• Task objective: Repeat the entries that appear below, exactly and in full.
[Extracted entries Boundary: Start]
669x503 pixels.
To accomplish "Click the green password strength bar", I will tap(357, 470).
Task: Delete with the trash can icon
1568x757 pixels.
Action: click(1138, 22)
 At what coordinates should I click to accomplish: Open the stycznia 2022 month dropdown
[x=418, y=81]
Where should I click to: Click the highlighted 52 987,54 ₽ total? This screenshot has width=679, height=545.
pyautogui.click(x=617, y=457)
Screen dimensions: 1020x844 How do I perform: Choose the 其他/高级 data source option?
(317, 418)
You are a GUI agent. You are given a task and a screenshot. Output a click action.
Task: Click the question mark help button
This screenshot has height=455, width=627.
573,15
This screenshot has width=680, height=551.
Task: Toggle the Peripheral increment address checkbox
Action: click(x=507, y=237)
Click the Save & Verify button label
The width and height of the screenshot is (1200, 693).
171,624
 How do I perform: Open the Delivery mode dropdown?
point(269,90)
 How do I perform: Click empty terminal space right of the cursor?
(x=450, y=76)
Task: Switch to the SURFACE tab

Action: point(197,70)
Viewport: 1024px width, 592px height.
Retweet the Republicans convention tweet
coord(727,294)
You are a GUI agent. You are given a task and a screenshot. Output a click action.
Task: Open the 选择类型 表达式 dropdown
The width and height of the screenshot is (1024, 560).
[Extracted entries Boundary: End]
• Exercise result:
669x503 pixels.
To accomplish "Click the green password strength bar", I will tap(357, 470).
Task: Delete with the trash can icon
1568x757 pixels.
Action: click(1138, 22)
 At what coordinates should I click to accomplish: Open the stycznia 2022 month dropdown
[x=418, y=81]
Where should I click to: Click the highlighted 52 987,54 ₽ total? This screenshot has width=679, height=545.
pyautogui.click(x=617, y=457)
Screen dimensions: 1020x844 How do I perform: Choose the 其他/高级 data source option?
(317, 418)
You are a GUI agent. You are given a task and a screenshot. Output a click action.
Task: Click the question mark help button
This screenshot has height=455, width=627.
573,15
This screenshot has width=680, height=551.
Task: Toggle the Peripheral increment address checkbox
Action: click(x=507, y=237)
Click the Save & Verify button label
The width and height of the screenshot is (1200, 693).
171,624
 How do I perform: Open the Delivery mode dropdown?
point(269,90)
 How do I perform: Click empty terminal space right of the cursor?
(x=450, y=76)
Task: Switch to the SURFACE tab

Action: point(197,70)
Viewport: 1024px width, 592px height.
Retweet the Republicans convention tweet
coord(727,294)
You are a GUI agent. You are given a task and a screenshot. Output a click action.
Task: Open the 选择类型 表达式 dropdown
The width and height of the screenshot is (1024, 560).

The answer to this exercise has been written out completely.